──────── EXCERTO SELECIONADO ────────
O IMPASSE EM ESPANHA
- O impasse político continua. A opção que se põe é esta: ou temos um governo do PSOE apoiado pelo JUNTS (independentistas da Catalunha) ou teremos novas eleições em janeiro de 2024. Apesar da incerteza, é provável um novo governo de Pedro Sanchéz. É que ambos, JUNTS e PSOE, têm medo de eleições.
- Primeiro, o JUNTS de Puidgemont não quer novas eleições. É certo que tem exigências negociais altas: uma amnistia prévia para os condenados da Catalunha. Esta exigência será muito difícil de satisfazer. Mas o JUNTS poderá recuar. É que hoje este partido tem capacidade negocial. O PSOE precisa dele para ser governo. Mas, se houver novas eleições, o JUNTS pode perder a capacidade negocial que hoje tem.
──────── DADOS APRESENTADOS ────────
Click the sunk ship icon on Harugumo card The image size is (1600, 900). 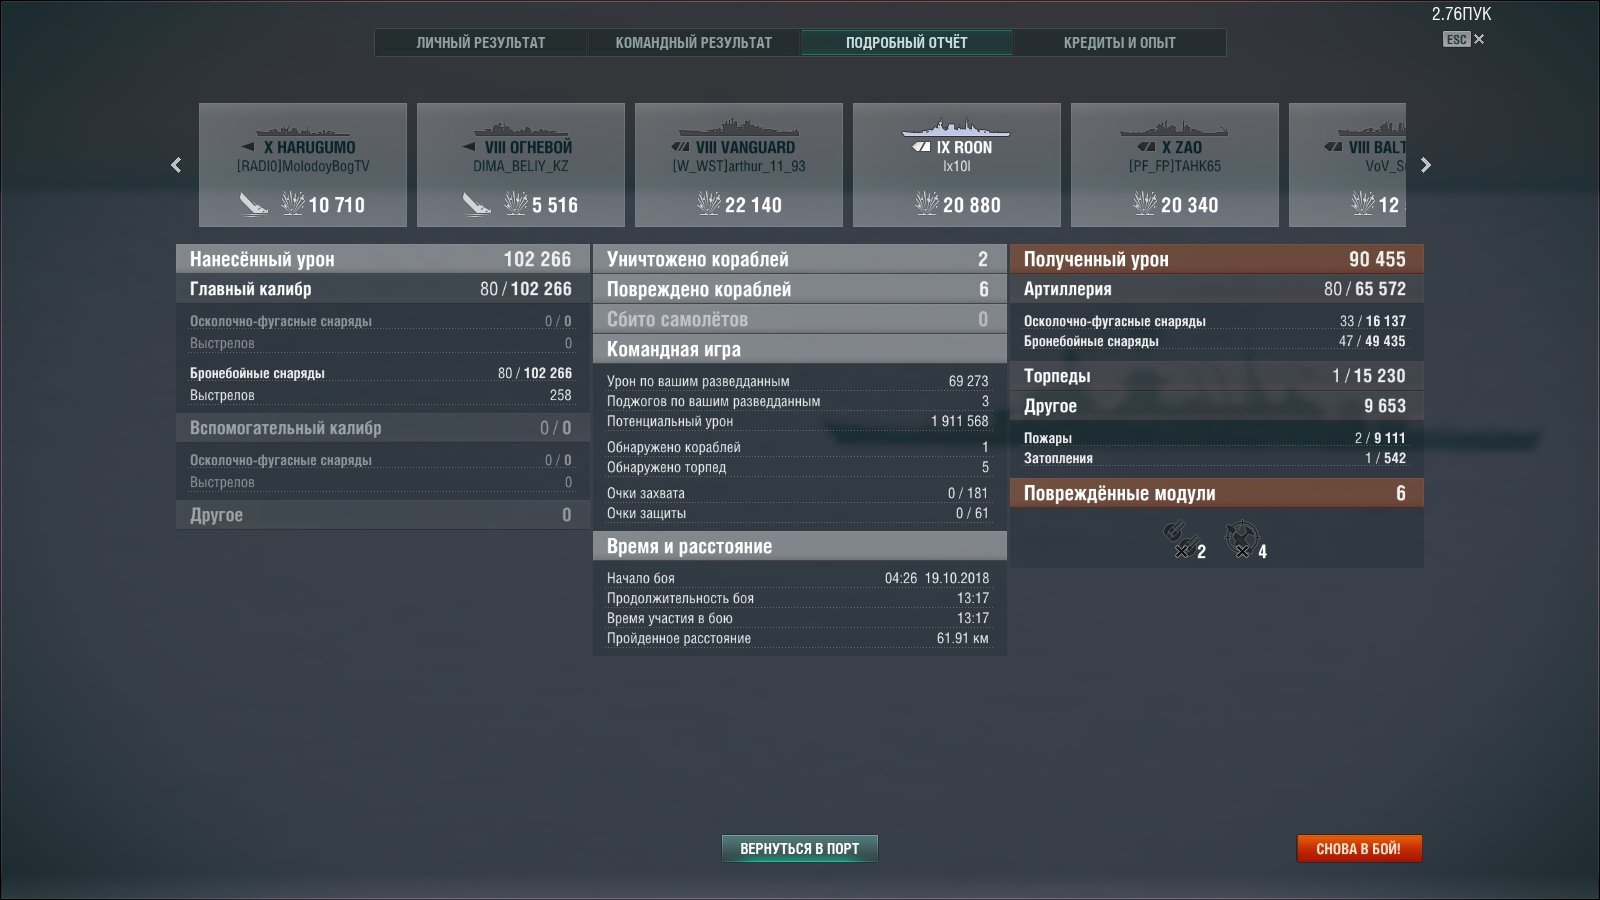point(254,204)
────────
TAREFAS A REALIZAR —
A. Copie do excerto sobre o impasse político em Espanha o trecho que começa em "O IMPASSE EM" e termina em "medo de eleições.".
B. Dê seguimento ao excerto sobre o impasse político em Espanha, escrevendo o que vem depois da sua última frase.

RESPOSTAS ÀS TAREFAS —
A.
O IMPASSE EM ESPANHA
- O impasse político continua. A opção que se põe é esta: ou temos um governo do PSOE apoiado pelo JUNTS (independentistas da Catalunha) ou teremos novas eleições em janeiro de 2024. Apesar da incerteza, é provável um novo governo de Pedro Sanchéz. É que ambos, JUNTS e PSOE, têm medo de eleições.

B.
- Segundo, Sanchéz também não quer novas eleições. Logo, pode estar disponível para cedências. É que em Espanha há uma figura constitucional que não existe em Portugal: a Moção de Censura Construtiva. Isto significa que, depois de investido, um governo só pode ser destituído se houver um governo alternativo, com um Presidente de Governo alternativo e tudo aprovado por maioria absoluta. Ora, isto é impossível de alcançar. Juntar o PP e o JUNTS, por exemplo, é impossível. Logo, se Sanchéz chegar agora ao governo, nunca mais ninguém o tira de lá. Com eleições, não se sabe o que sucede.
- Mesmo assim, se houver acordo com uma Amnistia, uma decisão dessas vai ser muito polémica dentro do próprio PSOE. A prova é que ainda esta semana duas figuras históricas socialistas (Felipe Gonzalez e Alfonso Guerra) contestaram firmemente a ideia de cedências dessa natureza. A vida política em Espanha está cada vez mais um "barril de pólvora"!